EXCERPTED RECORDS =>
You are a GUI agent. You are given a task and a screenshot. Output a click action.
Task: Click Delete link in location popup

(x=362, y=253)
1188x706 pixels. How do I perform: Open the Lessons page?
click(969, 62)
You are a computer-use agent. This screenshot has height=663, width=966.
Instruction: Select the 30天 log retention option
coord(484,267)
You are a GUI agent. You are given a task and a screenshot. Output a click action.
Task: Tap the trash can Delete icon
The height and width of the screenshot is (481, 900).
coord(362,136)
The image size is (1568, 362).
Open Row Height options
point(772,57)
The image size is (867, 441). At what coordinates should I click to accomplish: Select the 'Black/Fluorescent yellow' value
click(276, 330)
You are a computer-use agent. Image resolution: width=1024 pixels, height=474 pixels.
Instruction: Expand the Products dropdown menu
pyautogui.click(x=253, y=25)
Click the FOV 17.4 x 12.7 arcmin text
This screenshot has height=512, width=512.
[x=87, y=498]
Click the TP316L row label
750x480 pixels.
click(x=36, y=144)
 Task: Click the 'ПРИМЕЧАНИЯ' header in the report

STATED EXERCISE =>
Replace "GUI agent" with "interface agent" throughout the items above, leaving everything else unchanged.

RESPONSE TO THIS EXERCISE =>
You are a interface agent. You are given a task and a screenshot. Output a click action.
Task: Click Delete link in location popup

(x=362, y=253)
1188x706 pixels. How do I perform: Open the Lessons page?
click(969, 62)
You are a computer-use agent. This screenshot has height=663, width=966.
Instruction: Select the 30天 log retention option
coord(484,267)
You are a interface agent. You are given a task and a screenshot. Output a click action.
Task: Tap the trash can Delete icon
The height and width of the screenshot is (481, 900).
coord(362,136)
The image size is (1568, 362).
Open Row Height options
point(772,57)
The image size is (867, 441). At what coordinates should I click to accomplish: Select the 'Black/Fluorescent yellow' value
click(276, 330)
You are a computer-use agent. Image resolution: width=1024 pixels, height=474 pixels.
Instruction: Expand the Products dropdown menu
pyautogui.click(x=253, y=25)
Click the FOV 17.4 x 12.7 arcmin text
This screenshot has height=512, width=512.
[x=87, y=498]
Click the TP316L row label
750x480 pixels.
click(x=36, y=144)
 Task: Click the 'ПРИМЕЧАНИЯ' header in the report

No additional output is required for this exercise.